Quinazoline-4-piperidine sulfamides are specific inhibitors of human NPP1 and prevent pathological mineralization of valve interstitial cells

Ectonucleotide pyrophosphatase/PDE1 (NPP1) is an ectoenzyme, which plays a role in several disorders including calcific aortic valve disease (CAVD). So far, compounds that have been developed as inhibitors of NPP1 lack potency and specificity. Quinazoline‐4‐piperidine sulfamides (QPS) have been described as potent inhibitors of NPP1. However, their mode of inhibition as well as their selectivity and capacity to modify biological processes have not been investigated.
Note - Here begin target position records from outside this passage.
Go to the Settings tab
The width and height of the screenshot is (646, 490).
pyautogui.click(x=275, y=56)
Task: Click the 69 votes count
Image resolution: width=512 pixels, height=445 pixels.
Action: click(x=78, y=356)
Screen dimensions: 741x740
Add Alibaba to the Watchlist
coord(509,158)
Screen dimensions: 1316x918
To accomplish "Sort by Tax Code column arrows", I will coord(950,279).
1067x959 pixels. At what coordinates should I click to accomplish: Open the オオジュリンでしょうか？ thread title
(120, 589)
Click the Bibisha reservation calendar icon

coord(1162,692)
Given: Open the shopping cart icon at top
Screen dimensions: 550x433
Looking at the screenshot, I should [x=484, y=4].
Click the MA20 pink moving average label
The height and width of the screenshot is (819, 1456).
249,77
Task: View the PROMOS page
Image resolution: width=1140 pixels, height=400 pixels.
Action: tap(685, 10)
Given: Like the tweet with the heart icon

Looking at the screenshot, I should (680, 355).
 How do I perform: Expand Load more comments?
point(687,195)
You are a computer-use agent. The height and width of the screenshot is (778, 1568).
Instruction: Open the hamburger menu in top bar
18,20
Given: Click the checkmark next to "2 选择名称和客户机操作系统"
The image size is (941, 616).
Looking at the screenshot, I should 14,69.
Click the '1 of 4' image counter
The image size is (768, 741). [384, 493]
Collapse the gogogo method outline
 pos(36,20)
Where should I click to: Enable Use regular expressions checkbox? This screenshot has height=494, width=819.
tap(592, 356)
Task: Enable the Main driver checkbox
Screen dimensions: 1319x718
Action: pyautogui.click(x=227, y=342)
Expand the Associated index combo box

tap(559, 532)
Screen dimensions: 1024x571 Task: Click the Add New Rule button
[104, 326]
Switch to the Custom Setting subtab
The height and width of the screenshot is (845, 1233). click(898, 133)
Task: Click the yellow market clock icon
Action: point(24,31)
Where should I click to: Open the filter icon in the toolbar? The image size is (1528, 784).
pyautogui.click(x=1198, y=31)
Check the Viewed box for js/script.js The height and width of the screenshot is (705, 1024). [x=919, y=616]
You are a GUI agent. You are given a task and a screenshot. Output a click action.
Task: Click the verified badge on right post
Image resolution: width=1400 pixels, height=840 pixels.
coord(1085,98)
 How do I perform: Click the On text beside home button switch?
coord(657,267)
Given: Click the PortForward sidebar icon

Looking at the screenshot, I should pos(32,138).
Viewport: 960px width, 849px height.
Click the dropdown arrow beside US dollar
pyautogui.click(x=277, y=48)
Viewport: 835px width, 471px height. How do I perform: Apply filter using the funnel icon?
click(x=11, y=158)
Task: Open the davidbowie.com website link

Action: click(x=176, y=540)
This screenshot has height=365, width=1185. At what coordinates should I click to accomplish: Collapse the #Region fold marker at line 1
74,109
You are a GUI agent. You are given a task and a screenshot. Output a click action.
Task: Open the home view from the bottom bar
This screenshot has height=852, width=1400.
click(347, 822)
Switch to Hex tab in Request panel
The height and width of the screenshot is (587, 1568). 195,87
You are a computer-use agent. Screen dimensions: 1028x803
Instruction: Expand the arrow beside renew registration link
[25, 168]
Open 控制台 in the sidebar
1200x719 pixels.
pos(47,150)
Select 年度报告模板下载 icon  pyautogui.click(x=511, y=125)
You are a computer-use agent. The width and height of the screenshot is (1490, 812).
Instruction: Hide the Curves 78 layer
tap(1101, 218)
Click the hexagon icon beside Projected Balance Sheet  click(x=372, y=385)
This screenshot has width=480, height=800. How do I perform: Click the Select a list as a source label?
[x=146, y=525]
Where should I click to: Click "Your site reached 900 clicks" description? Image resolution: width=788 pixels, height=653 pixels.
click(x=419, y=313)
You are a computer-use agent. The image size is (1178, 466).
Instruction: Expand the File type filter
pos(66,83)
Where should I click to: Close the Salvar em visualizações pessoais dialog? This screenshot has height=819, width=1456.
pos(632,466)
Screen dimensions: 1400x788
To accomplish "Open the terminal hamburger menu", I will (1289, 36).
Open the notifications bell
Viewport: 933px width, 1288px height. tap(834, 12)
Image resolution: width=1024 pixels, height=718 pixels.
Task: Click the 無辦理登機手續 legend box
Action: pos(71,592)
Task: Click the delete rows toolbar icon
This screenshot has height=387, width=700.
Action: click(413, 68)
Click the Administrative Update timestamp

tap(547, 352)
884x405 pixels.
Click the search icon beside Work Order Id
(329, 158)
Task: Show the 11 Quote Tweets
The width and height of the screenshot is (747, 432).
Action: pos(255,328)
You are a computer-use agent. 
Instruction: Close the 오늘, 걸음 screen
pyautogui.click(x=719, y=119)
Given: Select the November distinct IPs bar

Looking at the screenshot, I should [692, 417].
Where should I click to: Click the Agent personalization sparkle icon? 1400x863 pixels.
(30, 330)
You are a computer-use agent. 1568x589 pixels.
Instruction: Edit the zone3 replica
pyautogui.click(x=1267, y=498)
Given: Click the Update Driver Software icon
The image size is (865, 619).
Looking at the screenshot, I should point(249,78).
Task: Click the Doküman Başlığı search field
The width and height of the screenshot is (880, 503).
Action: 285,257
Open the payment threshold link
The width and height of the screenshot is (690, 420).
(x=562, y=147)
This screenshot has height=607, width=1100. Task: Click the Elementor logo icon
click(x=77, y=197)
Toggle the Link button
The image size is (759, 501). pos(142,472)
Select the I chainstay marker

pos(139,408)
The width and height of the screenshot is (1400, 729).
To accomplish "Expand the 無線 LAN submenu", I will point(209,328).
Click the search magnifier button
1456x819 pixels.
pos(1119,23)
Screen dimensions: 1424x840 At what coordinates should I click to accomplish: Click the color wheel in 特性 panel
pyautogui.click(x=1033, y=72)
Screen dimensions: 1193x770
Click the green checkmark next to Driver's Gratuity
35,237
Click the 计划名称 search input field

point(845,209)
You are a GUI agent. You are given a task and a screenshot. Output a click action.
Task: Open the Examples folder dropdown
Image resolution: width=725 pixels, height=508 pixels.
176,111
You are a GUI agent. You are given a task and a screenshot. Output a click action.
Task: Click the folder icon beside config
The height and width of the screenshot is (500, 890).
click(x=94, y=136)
Triol-promoted activation of C–F bonds: Amination of benzylic fluorides under highly concentrated conditions mediated by 1,1,1-tris(hydroxymethyl)propane

Summary Activation of the C–F bond of benzylic fluorides was achieved using 1,1,1-tris(hydroxymethyl)propane (2) as a hydrogen bond-donating agent. Investigations demonstrated that hydrogen bond-donating solvents are promoting the activation and hydrogen bond-accepting ones are hindering it. However, the reaction is best run under highly concentrated conditions, where solvents cannot interfere with the interaction between the organofluorine compound and the triol. Various benzylic fluorides react with secondary amines or anilines to form benzylic amines in good yields.